# PROVIDED MATERIAL
╭──

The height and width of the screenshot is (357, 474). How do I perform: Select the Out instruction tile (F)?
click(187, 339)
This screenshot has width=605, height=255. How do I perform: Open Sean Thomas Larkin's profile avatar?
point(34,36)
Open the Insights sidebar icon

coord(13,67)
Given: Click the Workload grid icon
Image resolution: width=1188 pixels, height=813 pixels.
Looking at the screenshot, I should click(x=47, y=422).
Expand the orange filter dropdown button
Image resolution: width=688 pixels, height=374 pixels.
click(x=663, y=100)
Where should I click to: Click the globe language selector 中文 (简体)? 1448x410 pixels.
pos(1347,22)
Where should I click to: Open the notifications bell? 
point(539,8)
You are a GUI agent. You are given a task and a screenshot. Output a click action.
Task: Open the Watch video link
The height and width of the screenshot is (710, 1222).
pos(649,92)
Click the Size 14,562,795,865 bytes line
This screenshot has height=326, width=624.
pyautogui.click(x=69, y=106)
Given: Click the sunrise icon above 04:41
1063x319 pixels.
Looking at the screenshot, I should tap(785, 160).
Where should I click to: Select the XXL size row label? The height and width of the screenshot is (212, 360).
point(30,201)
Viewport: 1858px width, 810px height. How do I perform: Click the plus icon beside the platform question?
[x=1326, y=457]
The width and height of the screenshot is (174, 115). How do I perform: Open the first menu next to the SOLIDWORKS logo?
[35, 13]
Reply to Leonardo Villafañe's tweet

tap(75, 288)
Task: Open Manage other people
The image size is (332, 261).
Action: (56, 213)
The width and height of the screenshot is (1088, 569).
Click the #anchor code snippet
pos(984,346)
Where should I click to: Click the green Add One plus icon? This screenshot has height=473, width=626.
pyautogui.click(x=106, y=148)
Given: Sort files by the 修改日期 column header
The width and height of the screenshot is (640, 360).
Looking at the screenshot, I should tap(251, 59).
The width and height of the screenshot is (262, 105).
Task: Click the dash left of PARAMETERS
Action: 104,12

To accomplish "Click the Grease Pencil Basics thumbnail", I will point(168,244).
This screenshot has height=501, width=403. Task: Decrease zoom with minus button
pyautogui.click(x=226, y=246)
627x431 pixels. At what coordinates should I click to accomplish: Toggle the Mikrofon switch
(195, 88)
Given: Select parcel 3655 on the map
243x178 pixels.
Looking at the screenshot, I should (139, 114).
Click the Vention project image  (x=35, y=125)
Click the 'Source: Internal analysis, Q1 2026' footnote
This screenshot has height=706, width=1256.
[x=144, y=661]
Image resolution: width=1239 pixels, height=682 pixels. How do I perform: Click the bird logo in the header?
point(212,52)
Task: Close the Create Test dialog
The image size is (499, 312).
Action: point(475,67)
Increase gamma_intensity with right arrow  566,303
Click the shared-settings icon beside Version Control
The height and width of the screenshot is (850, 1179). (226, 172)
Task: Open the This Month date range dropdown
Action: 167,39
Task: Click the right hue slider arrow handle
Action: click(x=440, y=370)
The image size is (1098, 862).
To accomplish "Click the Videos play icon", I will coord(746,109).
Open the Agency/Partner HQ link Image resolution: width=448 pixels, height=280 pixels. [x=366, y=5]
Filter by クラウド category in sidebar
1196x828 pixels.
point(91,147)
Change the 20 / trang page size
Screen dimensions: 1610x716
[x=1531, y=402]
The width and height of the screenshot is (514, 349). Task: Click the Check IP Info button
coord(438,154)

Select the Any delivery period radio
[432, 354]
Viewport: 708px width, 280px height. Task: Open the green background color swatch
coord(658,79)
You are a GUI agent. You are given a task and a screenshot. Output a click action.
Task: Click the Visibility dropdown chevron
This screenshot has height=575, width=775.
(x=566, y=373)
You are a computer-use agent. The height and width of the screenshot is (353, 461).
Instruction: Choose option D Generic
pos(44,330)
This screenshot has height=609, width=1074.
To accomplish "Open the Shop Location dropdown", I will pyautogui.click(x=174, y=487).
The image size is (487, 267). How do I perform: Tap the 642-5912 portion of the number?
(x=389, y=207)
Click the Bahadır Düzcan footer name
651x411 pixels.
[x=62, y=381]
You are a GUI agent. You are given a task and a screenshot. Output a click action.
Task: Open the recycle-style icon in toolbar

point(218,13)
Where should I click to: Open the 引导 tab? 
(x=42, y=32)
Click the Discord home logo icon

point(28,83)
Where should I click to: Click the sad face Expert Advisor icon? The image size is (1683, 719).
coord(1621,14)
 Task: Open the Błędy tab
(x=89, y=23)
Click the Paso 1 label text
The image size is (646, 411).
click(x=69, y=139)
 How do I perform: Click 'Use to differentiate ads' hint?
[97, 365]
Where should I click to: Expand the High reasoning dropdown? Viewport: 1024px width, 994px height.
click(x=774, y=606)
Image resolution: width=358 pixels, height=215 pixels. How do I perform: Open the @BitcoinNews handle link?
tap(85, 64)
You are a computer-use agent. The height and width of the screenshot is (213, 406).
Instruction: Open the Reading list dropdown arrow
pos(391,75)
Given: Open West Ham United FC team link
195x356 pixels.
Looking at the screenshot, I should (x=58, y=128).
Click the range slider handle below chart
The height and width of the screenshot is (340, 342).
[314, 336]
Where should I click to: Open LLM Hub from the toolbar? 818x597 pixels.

╰──

# THE PROBLEM
The whole of the data above must be given again, unaltered and complete.

# EXERCISE ANSWER
The height and width of the screenshot is (357, 474). How do I perform: Select the Out instruction tile (F)?
click(187, 339)
This screenshot has width=605, height=255. How do I perform: Open Sean Thomas Larkin's profile avatar?
point(34,36)
Open the Insights sidebar icon

coord(13,67)
Given: Click the Workload grid icon
Image resolution: width=1188 pixels, height=813 pixels.
Looking at the screenshot, I should click(x=47, y=422).
Expand the orange filter dropdown button
Image resolution: width=688 pixels, height=374 pixels.
click(x=663, y=100)
Where should I click to: Click the globe language selector 中文 (简体)? 1448x410 pixels.
pos(1347,22)
Where should I click to: Open the notifications bell? 
point(539,8)
You are a GUI agent. You are given a task and a screenshot. Output a click action.
Task: Open the Watch video link
The height and width of the screenshot is (710, 1222).
pos(649,92)
Click the Size 14,562,795,865 bytes line
This screenshot has height=326, width=624.
pyautogui.click(x=69, y=106)
Given: Click the sunrise icon above 04:41
1063x319 pixels.
Looking at the screenshot, I should tap(785, 160).
Where should I click to: Select the XXL size row label? The height and width of the screenshot is (212, 360).
point(30,201)
Viewport: 1858px width, 810px height. How do I perform: Click the plus icon beside the platform question?
[x=1326, y=457]
The width and height of the screenshot is (174, 115). How do I perform: Open the first menu next to the SOLIDWORKS logo?
[35, 13]
Reply to Leonardo Villafañe's tweet

tap(75, 288)
Task: Open Manage other people
The image size is (332, 261).
Action: (56, 213)
The width and height of the screenshot is (1088, 569).
Click the #anchor code snippet
pos(984,346)
Where should I click to: Click the green Add One plus icon? This screenshot has height=473, width=626.
pyautogui.click(x=106, y=148)
Given: Sort files by the 修改日期 column header
The width and height of the screenshot is (640, 360).
Looking at the screenshot, I should tap(251, 59).
The width and height of the screenshot is (262, 105).
Task: Click the dash left of PARAMETERS
Action: 104,12

To accomplish "Click the Grease Pencil Basics thumbnail", I will point(168,244).
This screenshot has height=501, width=403. Task: Decrease zoom with minus button
pyautogui.click(x=226, y=246)
627x431 pixels. At what coordinates should I click to accomplish: Toggle the Mikrofon switch
(195, 88)
Given: Select parcel 3655 on the map
243x178 pixels.
Looking at the screenshot, I should (139, 114).
Click the Vention project image  (x=35, y=125)
Click the 'Source: Internal analysis, Q1 2026' footnote
This screenshot has height=706, width=1256.
[x=144, y=661]
Image resolution: width=1239 pixels, height=682 pixels. How do I perform: Click the bird logo in the header?
point(212,52)
Task: Close the Create Test dialog
The image size is (499, 312).
Action: point(475,67)
Increase gamma_intensity with right arrow  566,303
Click the shared-settings icon beside Version Control
The height and width of the screenshot is (850, 1179). (226, 172)
Task: Open the This Month date range dropdown
Action: 167,39
Task: Click the right hue slider arrow handle
Action: click(x=440, y=370)
The image size is (1098, 862).
To accomplish "Click the Videos play icon", I will coord(746,109).
Open the Agency/Partner HQ link Image resolution: width=448 pixels, height=280 pixels. [x=366, y=5]
Filter by クラウド category in sidebar
1196x828 pixels.
point(91,147)
Change the 20 / trang page size
Screen dimensions: 1610x716
[x=1531, y=402]
The width and height of the screenshot is (514, 349). Task: Click the Check IP Info button
coord(438,154)

Select the Any delivery period radio
[432, 354]
Viewport: 708px width, 280px height. Task: Open the green background color swatch
coord(658,79)
You are a GUI agent. You are given a task and a screenshot. Output a click action.
Task: Click the Visibility dropdown chevron
This screenshot has height=575, width=775.
(x=566, y=373)
You are a computer-use agent. The height and width of the screenshot is (353, 461).
Instruction: Choose option D Generic
pos(44,330)
This screenshot has height=609, width=1074.
To accomplish "Open the Shop Location dropdown", I will pyautogui.click(x=174, y=487).
The image size is (487, 267). How do I perform: Tap the 642-5912 portion of the number?
(x=389, y=207)
Click the Bahadır Düzcan footer name
651x411 pixels.
[x=62, y=381]
You are a GUI agent. You are given a task and a screenshot. Output a click action.
Task: Open the recycle-style icon in toolbar

point(218,13)
Where should I click to: Open the 引导 tab? 
(x=42, y=32)
Click the Discord home logo icon

point(28,83)
Where should I click to: Click the sad face Expert Advisor icon? The image size is (1683, 719).
coord(1621,14)
 Task: Open the Błędy tab
(x=89, y=23)
Click the Paso 1 label text
The image size is (646, 411).
click(x=69, y=139)
 How do I perform: Click 'Use to differentiate ads' hint?
[97, 365]
Where should I click to: Expand the High reasoning dropdown? Viewport: 1024px width, 994px height.
click(x=774, y=606)
Image resolution: width=358 pixels, height=215 pixels. How do I perform: Open the @BitcoinNews handle link?
tap(85, 64)
You are a computer-use agent. The height and width of the screenshot is (213, 406).
Instruction: Open the Reading list dropdown arrow
pos(391,75)
Given: Open West Ham United FC team link
195x356 pixels.
Looking at the screenshot, I should (x=58, y=128).
Click the range slider handle below chart
The height and width of the screenshot is (340, 342).
[314, 336]
Where should I click to: Open LLM Hub from the toolbar? 818x597 pixels.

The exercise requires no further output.